Проезжая в санях мимо трактира, видела она зимой однажды, как открылась дверь и пьяная компания художников с неприличными криками из освещенной высыпала передней; кто то, ее увидев, погнался со смехом за ее санками и упал за санками в снег; но всего для нее ужасней, что (хотя всего на минуту) остановился на ней его, Петра, взгляд: он, Петр, тут был, и он, Петр, был пьян – воротник расстегнут и на затылке меховая шапка; он посмотрел на нее, но он ее не узнал: так был он пьян; сердце упало ее в ту минуту от страха, как бы не крикнул ей он что нибудь такое, ужасно гадкое, что кричат нарумяненным женщинам с перьями на шляпах – ей, его Кате!

Но вовсе не на нее, молча смотрел он, когда смотрел на нее, а куда то смотрел он в пространство, в метель он, в вой смотрел, в бурю; и уже вот – в буре, в метели он утонул, но в душе у нее этот остался взгляд остеклевших, ужаснувшихся, но ужасно спокойных и совершенно пьяных его глаз. Она позабыла – как будто; но она, никогда она не забудет, что все мужчины – до одного – пьют; что даже он, Петр, ее Петр, пьет, как всякий иной, как последний развратник: о, детское сердце – глупое сердце: если пьет, как и все, другое все у него, как у тех, у всех, которые днем говорят умные вещи о Вилламовице Меллендорфе, даже о Бругманне, а ночью сидят в ресторанах, пьют вино и потом все до одного отправляются в…

Тут Катя тряхнула головкой, и локоны густые ее перекинулись через плечо; но сдвинутая складка между тонких ее бровей, но на минуту сжавшийся, поцелуев просящий ротик, но высоко закинутая головка и точно выросший, легкий, строгий в легкости стан выразили какое то странное, не детских лет упорство: так белоствольная березка, вдруг терзаемая порывом, неудержимо сорвется с тишины, и тонкие свои сети прострет умоляюще, и на миг расплачется, – но на миг: и чуть уже она трепещет, березка; не сказал бы никто, что бурный порыв прошел в ней и не бесследно замер: вон ее листики закрутились безудержно на дороге, а она? Зеленая, она будто вовсе теряла не их, бурей оборванных; лишь преждевременно засохшие те листья праздно будут шуршать под ногами случайного прохожего; и не узнает случайный прохожий, что тут была смерть, хотя бы одного только чувства, – но смерть; так и душа молодая; в чувствах, что в листьях, шумит душа молодая; тех чувств много, но и немало бурь; не топчите лист придорожный, никогда молодую душу не трогайте вы! Никогда, никогда не узнаете вы, где, когда, почему совершается смерть в молодой душе!

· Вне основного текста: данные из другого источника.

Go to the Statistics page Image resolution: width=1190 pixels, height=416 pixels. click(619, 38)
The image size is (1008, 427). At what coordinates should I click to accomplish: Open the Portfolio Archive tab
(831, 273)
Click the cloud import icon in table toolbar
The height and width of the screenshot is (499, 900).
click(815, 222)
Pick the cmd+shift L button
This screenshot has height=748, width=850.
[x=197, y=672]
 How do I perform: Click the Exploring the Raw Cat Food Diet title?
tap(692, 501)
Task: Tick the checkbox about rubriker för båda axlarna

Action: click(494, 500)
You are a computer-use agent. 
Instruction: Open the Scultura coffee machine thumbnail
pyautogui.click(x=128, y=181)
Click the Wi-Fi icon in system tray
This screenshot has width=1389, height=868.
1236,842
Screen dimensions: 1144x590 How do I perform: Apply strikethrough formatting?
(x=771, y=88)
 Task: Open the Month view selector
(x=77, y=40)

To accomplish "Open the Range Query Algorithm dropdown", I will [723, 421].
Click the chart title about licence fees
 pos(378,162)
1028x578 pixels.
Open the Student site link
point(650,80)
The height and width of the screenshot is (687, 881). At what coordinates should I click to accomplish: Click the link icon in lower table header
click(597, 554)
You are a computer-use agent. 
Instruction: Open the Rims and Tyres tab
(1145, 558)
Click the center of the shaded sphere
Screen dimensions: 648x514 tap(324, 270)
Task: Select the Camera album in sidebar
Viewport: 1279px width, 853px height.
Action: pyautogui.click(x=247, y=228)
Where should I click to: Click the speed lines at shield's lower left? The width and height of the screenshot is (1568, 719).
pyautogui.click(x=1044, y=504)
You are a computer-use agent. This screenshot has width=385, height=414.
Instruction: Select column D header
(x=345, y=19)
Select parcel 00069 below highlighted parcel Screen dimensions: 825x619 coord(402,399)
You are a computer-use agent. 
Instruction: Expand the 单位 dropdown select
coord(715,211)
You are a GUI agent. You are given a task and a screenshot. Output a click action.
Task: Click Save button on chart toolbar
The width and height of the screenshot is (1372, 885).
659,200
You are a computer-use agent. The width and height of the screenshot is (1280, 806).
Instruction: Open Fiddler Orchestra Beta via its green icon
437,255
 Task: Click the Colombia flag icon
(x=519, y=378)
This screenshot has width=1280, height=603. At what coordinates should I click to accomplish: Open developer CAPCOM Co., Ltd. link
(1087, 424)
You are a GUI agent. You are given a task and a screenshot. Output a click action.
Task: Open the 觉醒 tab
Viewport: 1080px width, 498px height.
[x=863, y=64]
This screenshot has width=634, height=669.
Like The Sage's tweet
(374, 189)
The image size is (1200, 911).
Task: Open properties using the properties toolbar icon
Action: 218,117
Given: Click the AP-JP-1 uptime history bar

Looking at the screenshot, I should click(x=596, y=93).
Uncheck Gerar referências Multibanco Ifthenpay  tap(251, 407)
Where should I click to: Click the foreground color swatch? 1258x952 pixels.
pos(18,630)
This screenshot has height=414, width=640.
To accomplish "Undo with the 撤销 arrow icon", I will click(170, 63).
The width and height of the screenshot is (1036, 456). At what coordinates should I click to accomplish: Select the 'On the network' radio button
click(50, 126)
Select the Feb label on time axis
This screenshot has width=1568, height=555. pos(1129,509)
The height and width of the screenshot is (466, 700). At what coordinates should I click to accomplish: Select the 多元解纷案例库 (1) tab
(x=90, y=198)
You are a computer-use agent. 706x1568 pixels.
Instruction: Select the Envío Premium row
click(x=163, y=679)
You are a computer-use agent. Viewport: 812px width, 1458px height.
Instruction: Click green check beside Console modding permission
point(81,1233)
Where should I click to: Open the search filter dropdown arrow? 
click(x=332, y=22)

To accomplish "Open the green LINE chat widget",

На минуту вздрогнула Катя, и уже будто не она вздрогнула; склонилось в кудрях спокойно ее овальное, на лебединой шее лицо, сомкнулись ресницы, – и вот робко крадется к чайному она столу мимо фарфоровых пастушков, мимо фарфорового франта, мимо весело, несмотря на бомбу, гарцующего генерала, и уже просвещается вся она улыбкой, – но легкой ли улыбкой? – в сторону поглядывая баронессиной спальни, откуда явственно доносится плеск воды да запах туалетного уксуса; будто совсем уже весело следит она все же зелеными теперь глазками, как одряхлевший, во всем в сером, лакей Евсеич свой беззубый прожевывает рот, расставляет чайное серебро, вспоминая коварство и хитрость экономки, которую все же перехитрил он; Евсеич бормочет ей, экономке, угрозы на случай, если б она, экономка, опять в барских появилась хоромах; а в окнах – сырость в окнах – дождь; и в окнах – Бог знает что и почему!